Let $$A=\begin{bmatrix}1 & 1 & 1\\ \epsilon & 0 & 0 \\ 0\ & \epsilon & 0 \\ 0 & 0 & \epsilon \end{bmatrix}.$$ On this page, this matrix $A$ is used to show the instability of the classical Gram-Schmidt algorithm, using the criterion that $1+\epsilon =1$. Furthermore, it can be shown that the output vectors from classical GS for $A$ are not orthogonal to each other.

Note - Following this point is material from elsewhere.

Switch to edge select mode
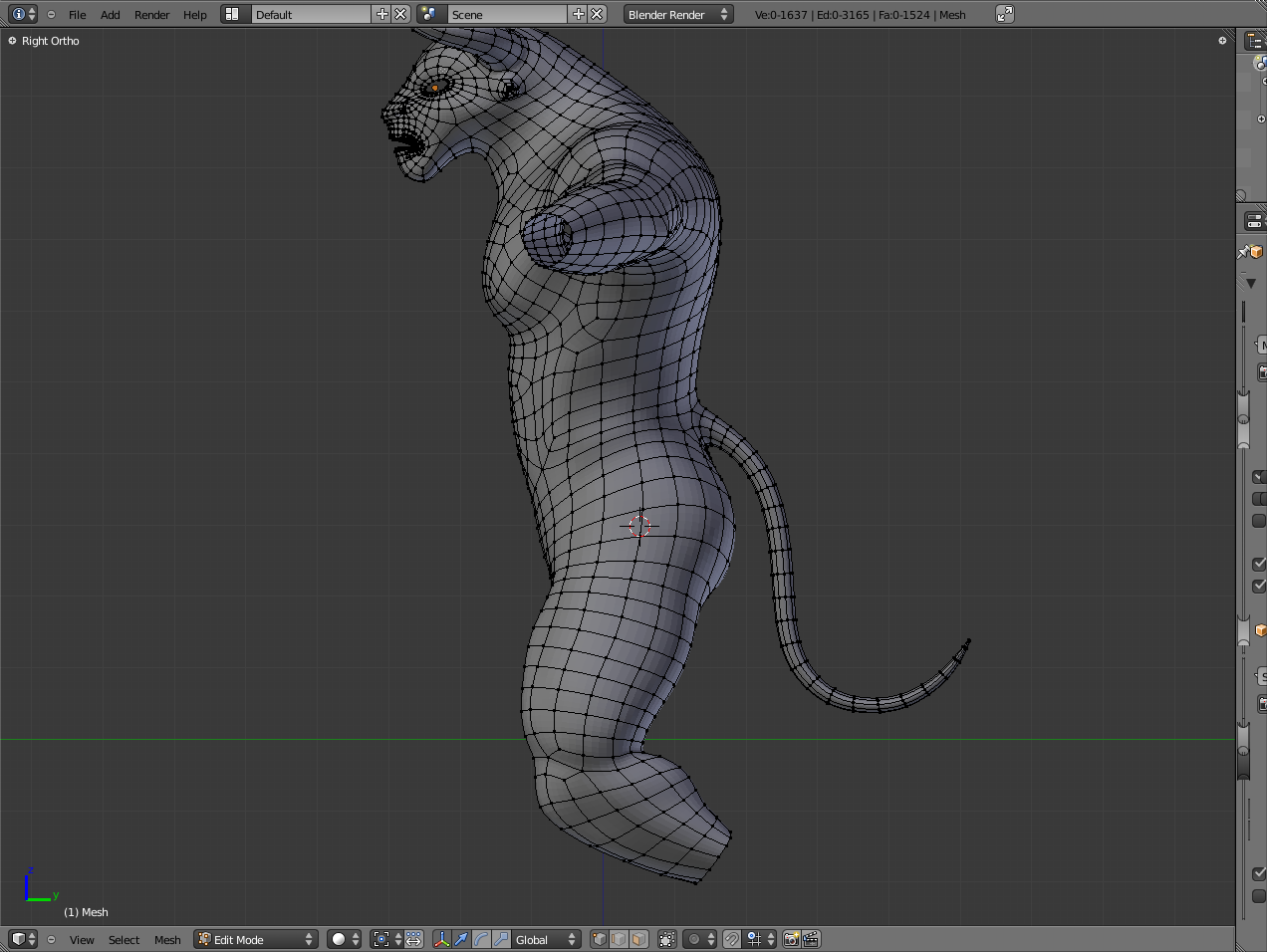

It seems that many websites briefly seem to only talk about the algorithm's shortcomings when running it on a computer. Is there any more "general" reasoning as to why the classical GS algorithm doesn't always produce orthonormal vectors, even "on paper"?
Is it because classical GS (in this case) does not account well for the approximation $\epsilon+1=1$? Would someone be able to explain this a little more in depth?
Thanks
Classical and Modified Gram Schmidt are both unstable. If you read the text by Trefethen he described the difference between Householder and the first two as the following.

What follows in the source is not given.